Abraham Crijnssen (died 1 February 1669) was a Dutch naval commander, notable for capturing the English colony in Suriname in 1667 during the Second Anglo-Dutch War, resulting in the establishment of a long-term colony under Dutch control. The minesweeper and the frigate HNLMS Abraham Crijnssen have been named after him.

==Life==

===1632–1665===
Crijnssen (also written as Krijnssen) was probably born in Vlissingen. His date of birth is unknown. In 1632 he commanded the Samson and the Vlissingen, two ships belonging to a fleet of 12 privateers owned by the brothers Lampsins. Crijnssen inflicted much damage on the Dunkirk Privateers, and distinguished himself in 1639 during the Battle of the Downs.
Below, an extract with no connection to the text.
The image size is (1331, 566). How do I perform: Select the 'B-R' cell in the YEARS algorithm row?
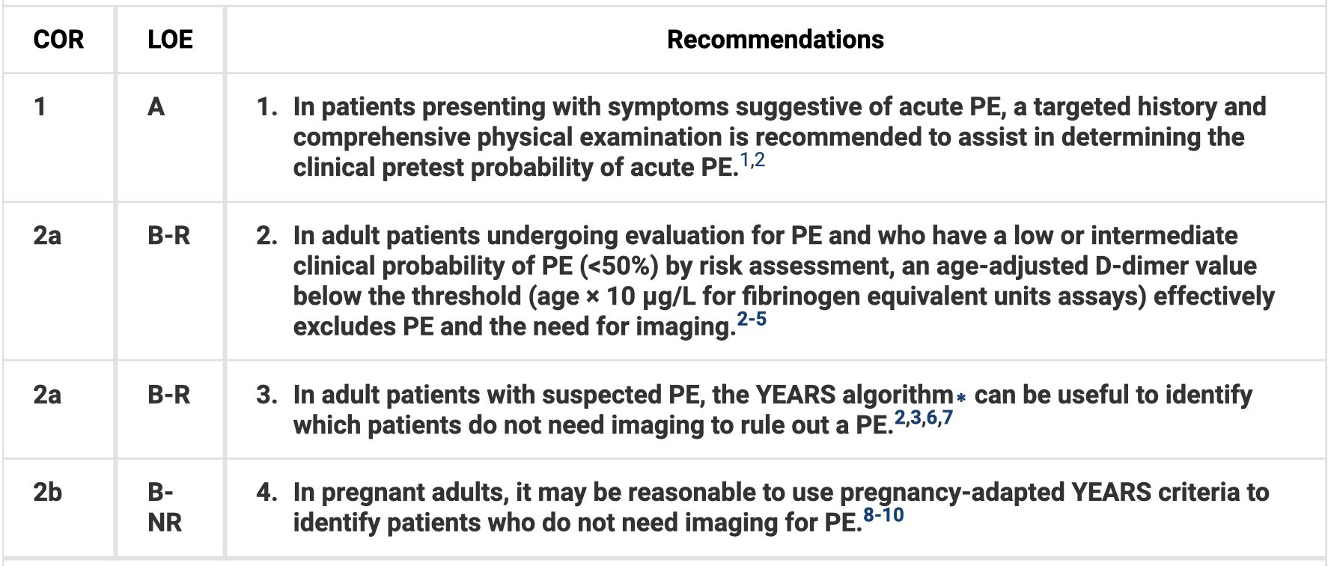[168, 395]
In 1665, he was commander at the Admiralty of Zeeland. First he served as first captain under Adriaan Banckert, but in the autumn he was appointed captain of Prins te Paard. He fought at the Four Days' Battle and the St. James's Day Battle as commander of the frigate Zeelandia.

===Suriname===
In December 1666, Crijnssen received the command over a squadron, composed of the frigates Zeelandia, West-Cappelle and Zeeridder, and four smaller ships, including Prins te Paard. He was sent to the West Indies and the east coast of North America in an expedition against the English.

Crijnssen left Veere on 30 December with 700 men aboard, including more than 200 soldiers. On 25 February 1667 he reached the Suriname River where the English Fort Willoughby was situated. After a short bombardment the English surrendered the fort and on 6 March they gave up the entire colony. The plantation owners could remain and were granted equal citizenship, if they swore alliance to the States of Zeeland. Crijnssen renamed the fort Fort Zeelandia and left a garrison behind. West-Capelle captured the English frigate York, and sailed back to Zeeland in October 1667 with 1,000 lb of elephant teeth taken from York.
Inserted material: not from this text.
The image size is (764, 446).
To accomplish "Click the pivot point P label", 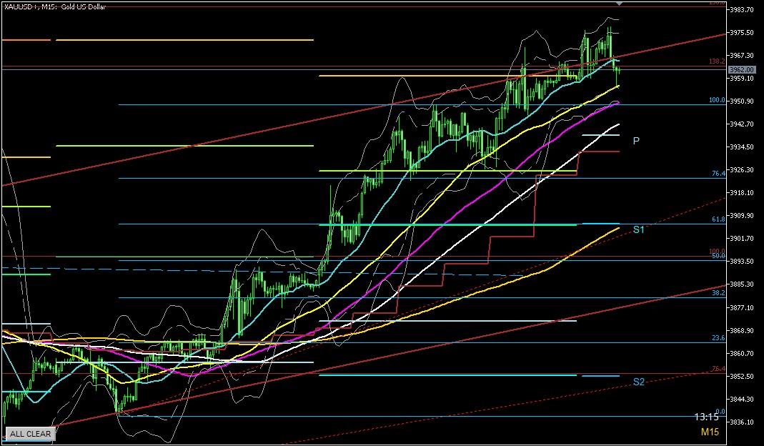I will 636,141.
===Tobago, Sint-Eustatius, Martinique===
On 17 April Crijnssen had already left to liberate the Dutch colonies of Berbice, Essequibo and Pomeroon, but upon arrival he learned that the English had already been expelled. He then sailed to Tobago and found the fort destroyed. After rebuilding it and leaving a garrison, he sailed on 4 May to Sint Eustatius, which he reconquered. He then headed for Martinique where he joined forces with a French fleet to face a strong English force near the island of Nevis. He was forced to abandon the battle because of poor collaboration between the Dutch and the French.

===Virginia===
After this battle, Crijnssen sailed to Virginia, where he surprised in the mouth of the James River an English commercial fleet, ready to cross the ocean with a cargo of tobacco. During the Battle of The James River (1667) he captured the English escort warship, spread his men over 11 merchant ships, and burned the rest. He then sailed back to Vlissingen with his prizes, where he arrived on 25 August. Crijnssen received a hero's welcome and received a golden chain.

===Suriname recaptured===
In February 1668, Crijnssen was sent back to Suriname with three ships. Despite the fact that the Treaty of Breda (1667) had given Surinam to the Dutch, the English had retaken Fort Zeelandia (Fort Willoughby) in October 1667. Crijnssen arrived in Suriname on 20 April, and by 28 April the whole of Suriname was firmly back in Dutch hands. Crijnssen remained as acting governor of Suriname until his death on 1 February 1669. He was replaced by Philip Lichtenberg. The colony was to remain a Dutch possession until 1975.

==Bibliography==
- Benjamins, Herman Daniël (1917). "Encyclopaedie van Nederlandsch West-Indië"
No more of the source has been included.